Collected data
============================================================
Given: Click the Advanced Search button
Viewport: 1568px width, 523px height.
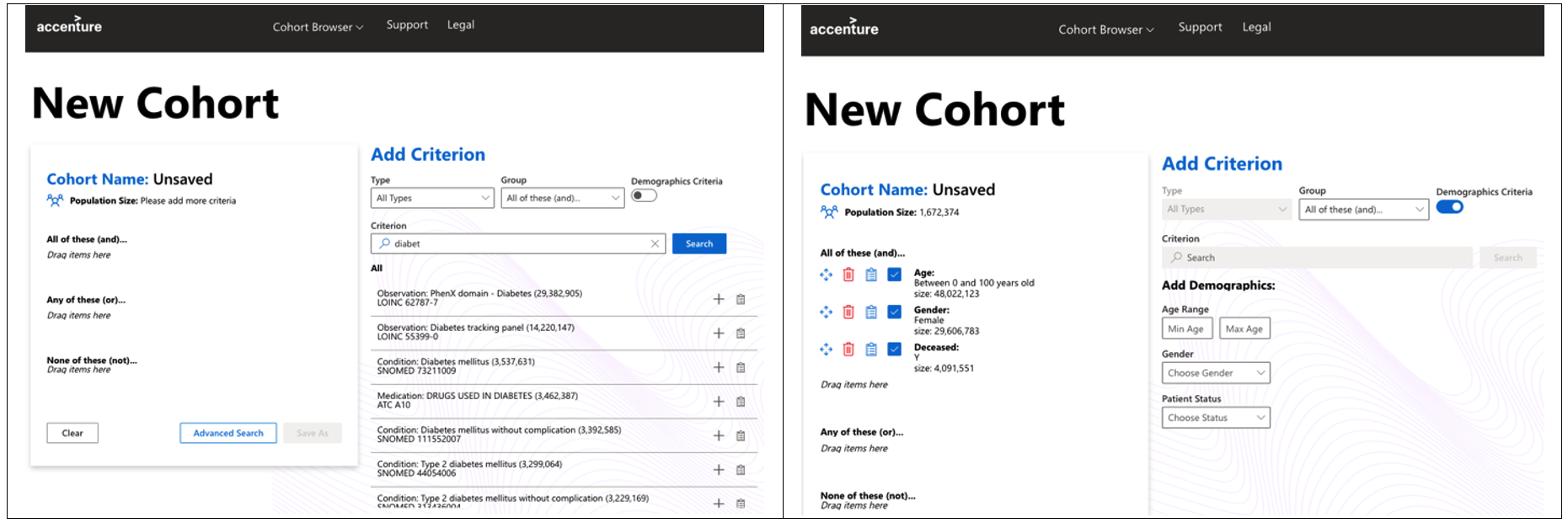Looking at the screenshot, I should tap(228, 433).
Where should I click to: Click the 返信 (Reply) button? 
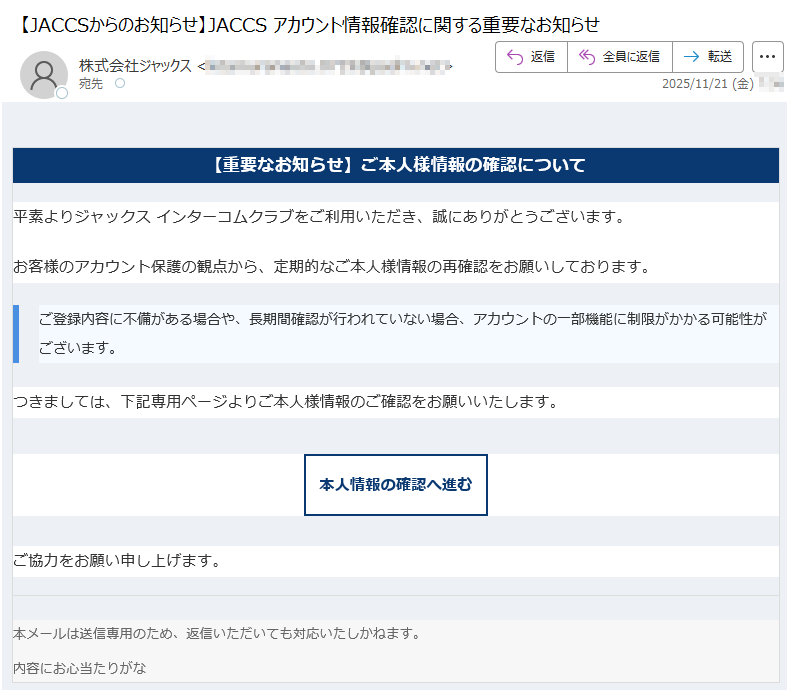pos(531,57)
============================================================
## What the exercise asks
Without the pictures, reproduce the entries exactly.

## Exercise solution
Given: Click the Advanced Search button
Viewport: 1568px width, 523px height.
Looking at the screenshot, I should tap(228, 433).
Where should I click to: Click the 返信 (Reply) button? 
pos(531,57)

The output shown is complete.